When the pandemic hit in March, how did that impact on work in your home studio?

“There was a period where I was working on the HAIM record [‘Women In Music Pt. III’], the Clairo record, and this new Rostam record at the same time. It was about taking time to finish each record. The Clairo record got finished, and then I remember the day the Clairo record got finished, I was working with HAIM. Then, when the HAIM record was done, I knew the next thing I was going to finish was going to be my own record. That’s what I’ve been in the midst of since March, and since the quarantine. It was kind of good timing for me in that sense…

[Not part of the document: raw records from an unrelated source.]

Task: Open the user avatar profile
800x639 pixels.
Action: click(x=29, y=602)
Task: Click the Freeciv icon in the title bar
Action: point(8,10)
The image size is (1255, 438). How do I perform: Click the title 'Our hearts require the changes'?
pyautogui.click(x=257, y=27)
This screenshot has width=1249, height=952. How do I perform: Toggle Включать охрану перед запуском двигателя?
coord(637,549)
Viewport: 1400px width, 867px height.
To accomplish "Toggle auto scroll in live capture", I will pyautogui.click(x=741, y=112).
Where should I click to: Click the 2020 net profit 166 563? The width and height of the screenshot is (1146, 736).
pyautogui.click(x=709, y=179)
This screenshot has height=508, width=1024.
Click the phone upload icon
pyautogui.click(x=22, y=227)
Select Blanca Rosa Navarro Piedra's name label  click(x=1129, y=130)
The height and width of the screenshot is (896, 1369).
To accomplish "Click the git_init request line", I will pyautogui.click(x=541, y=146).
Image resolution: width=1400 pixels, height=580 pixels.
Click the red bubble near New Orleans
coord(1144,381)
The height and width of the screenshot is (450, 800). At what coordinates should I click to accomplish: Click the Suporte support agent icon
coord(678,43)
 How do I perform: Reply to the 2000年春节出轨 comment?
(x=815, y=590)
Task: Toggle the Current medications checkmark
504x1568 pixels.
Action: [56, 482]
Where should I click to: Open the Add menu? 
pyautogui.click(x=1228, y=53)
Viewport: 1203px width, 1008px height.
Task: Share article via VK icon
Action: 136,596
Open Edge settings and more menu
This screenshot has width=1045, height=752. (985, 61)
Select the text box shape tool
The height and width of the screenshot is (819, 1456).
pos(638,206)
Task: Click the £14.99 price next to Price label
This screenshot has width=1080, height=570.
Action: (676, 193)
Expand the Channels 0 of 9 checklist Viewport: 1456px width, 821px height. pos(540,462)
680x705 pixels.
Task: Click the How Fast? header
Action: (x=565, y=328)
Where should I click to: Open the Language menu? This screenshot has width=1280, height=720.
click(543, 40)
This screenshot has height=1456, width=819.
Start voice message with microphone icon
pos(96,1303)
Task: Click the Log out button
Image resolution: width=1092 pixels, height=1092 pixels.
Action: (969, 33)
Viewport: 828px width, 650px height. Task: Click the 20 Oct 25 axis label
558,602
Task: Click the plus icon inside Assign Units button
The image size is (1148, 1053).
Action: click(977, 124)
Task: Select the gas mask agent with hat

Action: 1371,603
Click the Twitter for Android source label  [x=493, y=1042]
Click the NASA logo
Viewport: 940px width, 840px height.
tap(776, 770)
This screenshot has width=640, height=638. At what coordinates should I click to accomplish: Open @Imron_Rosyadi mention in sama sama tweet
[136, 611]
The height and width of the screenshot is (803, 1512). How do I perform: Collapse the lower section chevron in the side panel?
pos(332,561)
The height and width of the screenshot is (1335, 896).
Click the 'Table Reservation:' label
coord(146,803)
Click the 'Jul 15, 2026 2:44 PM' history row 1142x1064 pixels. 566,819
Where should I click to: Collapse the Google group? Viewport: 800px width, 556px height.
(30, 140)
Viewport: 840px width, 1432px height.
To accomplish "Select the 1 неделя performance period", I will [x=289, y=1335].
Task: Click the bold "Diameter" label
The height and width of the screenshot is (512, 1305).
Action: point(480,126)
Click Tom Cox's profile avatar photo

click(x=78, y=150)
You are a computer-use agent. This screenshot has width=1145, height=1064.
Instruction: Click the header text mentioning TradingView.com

And have you been working on any other projects during lockdown?

“I started a song with Georgia. We have one song that we’re almost finished with. I feel like, in the span of four minutes, we were able to create something that starts in the disco era, then migrates to the house era, and then finally lands in the EDM era. Maybe in the most tasteful sense of EDM… It’s cool, because it just keeps getting bigger. We’re both pretty excited about that song.”

In the last month or so, the 2019 Clairo song ‘Sofia’ that you produced has gone viral on TikTok and is now all over American radio – how has it been watching that resurgence?

“I heard it on the radio in my car this morning! I think that, if the song becomes a hit – which it looks like it’s going to – I don’t think it will be the only hit from that album [2019’s ‘Immunity‘]. There are more hits coming from that album, and it’s just the beginning. I really did feel when I finished that record that it is one of my favourite records I’ve ever made. I think in some ways it was ahead of its time. So let’s see what happens…”

Rostam’s new single ‘Unfold You’ is out now.